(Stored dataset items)
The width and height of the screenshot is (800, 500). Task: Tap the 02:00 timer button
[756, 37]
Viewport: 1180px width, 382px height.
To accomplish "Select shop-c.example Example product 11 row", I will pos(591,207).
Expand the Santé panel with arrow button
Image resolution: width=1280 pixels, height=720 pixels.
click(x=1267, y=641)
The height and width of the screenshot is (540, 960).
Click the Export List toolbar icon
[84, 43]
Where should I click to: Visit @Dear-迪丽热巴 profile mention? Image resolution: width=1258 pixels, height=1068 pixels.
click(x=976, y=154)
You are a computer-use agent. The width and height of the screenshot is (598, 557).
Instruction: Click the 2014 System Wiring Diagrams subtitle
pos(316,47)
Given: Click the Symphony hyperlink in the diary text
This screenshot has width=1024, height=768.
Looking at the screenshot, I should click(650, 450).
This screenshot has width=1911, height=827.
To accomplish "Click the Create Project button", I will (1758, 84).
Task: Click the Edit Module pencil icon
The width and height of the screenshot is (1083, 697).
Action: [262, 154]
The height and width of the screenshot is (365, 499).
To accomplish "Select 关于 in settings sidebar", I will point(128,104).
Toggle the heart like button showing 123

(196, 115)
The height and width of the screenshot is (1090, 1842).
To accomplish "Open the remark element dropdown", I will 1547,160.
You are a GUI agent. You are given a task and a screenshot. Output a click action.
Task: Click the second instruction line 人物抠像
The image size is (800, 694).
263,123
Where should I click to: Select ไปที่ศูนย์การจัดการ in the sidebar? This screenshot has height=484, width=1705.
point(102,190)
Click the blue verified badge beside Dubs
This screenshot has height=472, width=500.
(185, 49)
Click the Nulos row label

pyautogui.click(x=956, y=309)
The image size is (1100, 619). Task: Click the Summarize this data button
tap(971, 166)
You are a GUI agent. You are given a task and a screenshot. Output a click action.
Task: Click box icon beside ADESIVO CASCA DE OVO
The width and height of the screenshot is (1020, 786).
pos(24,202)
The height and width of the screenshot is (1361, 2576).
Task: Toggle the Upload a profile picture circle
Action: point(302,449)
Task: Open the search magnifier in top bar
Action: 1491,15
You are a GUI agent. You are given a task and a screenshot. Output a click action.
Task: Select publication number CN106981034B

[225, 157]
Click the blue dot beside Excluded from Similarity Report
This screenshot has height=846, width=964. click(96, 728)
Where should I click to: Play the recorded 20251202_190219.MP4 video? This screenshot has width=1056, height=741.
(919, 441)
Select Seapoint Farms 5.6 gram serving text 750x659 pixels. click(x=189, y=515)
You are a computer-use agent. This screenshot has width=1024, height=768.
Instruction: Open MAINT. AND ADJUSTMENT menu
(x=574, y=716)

• [EXERCISE] The answer should be the complete set of records, printed exactly.

• [RESPONSE TO THIS EXERCISE]
The width and height of the screenshot is (800, 500). Task: Tap the 02:00 timer button
[756, 37]
Viewport: 1180px width, 382px height.
To accomplish "Select shop-c.example Example product 11 row", I will pos(591,207).
Expand the Santé panel with arrow button
Image resolution: width=1280 pixels, height=720 pixels.
click(x=1267, y=641)
The height and width of the screenshot is (540, 960).
Click the Export List toolbar icon
[84, 43]
Where should I click to: Visit @Dear-迪丽热巴 profile mention? Image resolution: width=1258 pixels, height=1068 pixels.
click(x=976, y=154)
You are a computer-use agent. The width and height of the screenshot is (598, 557).
Instruction: Click the 2014 System Wiring Diagrams subtitle
pos(316,47)
Given: Click the Symphony hyperlink in the diary text
This screenshot has width=1024, height=768.
Looking at the screenshot, I should click(650, 450).
This screenshot has width=1911, height=827.
To accomplish "Click the Create Project button", I will (1758, 84).
Task: Click the Edit Module pencil icon
The width and height of the screenshot is (1083, 697).
Action: [262, 154]
The height and width of the screenshot is (365, 499).
To accomplish "Select 关于 in settings sidebar", I will point(128,104).
Toggle the heart like button showing 123

(196, 115)
The height and width of the screenshot is (1090, 1842).
To accomplish "Open the remark element dropdown", I will 1547,160.
You are a GUI agent. You are given a task and a screenshot. Output a click action.
Task: Click the second instruction line 人物抠像
The image size is (800, 694).
263,123
Where should I click to: Select ไปที่ศูนย์การจัดการ in the sidebar? This screenshot has height=484, width=1705.
point(102,190)
Click the blue verified badge beside Dubs
This screenshot has height=472, width=500.
(185, 49)
Click the Nulos row label

pyautogui.click(x=956, y=309)
The image size is (1100, 619). Task: Click the Summarize this data button
tap(971, 166)
You are a GUI agent. You are given a task and a screenshot. Output a click action.
Task: Click box icon beside ADESIVO CASCA DE OVO
The width and height of the screenshot is (1020, 786).
pos(24,202)
The height and width of the screenshot is (1361, 2576).
Task: Toggle the Upload a profile picture circle
Action: point(302,449)
Task: Open the search magnifier in top bar
Action: 1491,15
You are a GUI agent. You are given a task and a screenshot. Output a click action.
Task: Select publication number CN106981034B

[225, 157]
Click the blue dot beside Excluded from Similarity Report
This screenshot has height=846, width=964. click(96, 728)
Where should I click to: Play the recorded 20251202_190219.MP4 video? This screenshot has width=1056, height=741.
(919, 441)
Select Seapoint Farms 5.6 gram serving text 750x659 pixels. click(x=189, y=515)
You are a computer-use agent. This screenshot has width=1024, height=768.
Instruction: Open MAINT. AND ADJUSTMENT menu
(x=574, y=716)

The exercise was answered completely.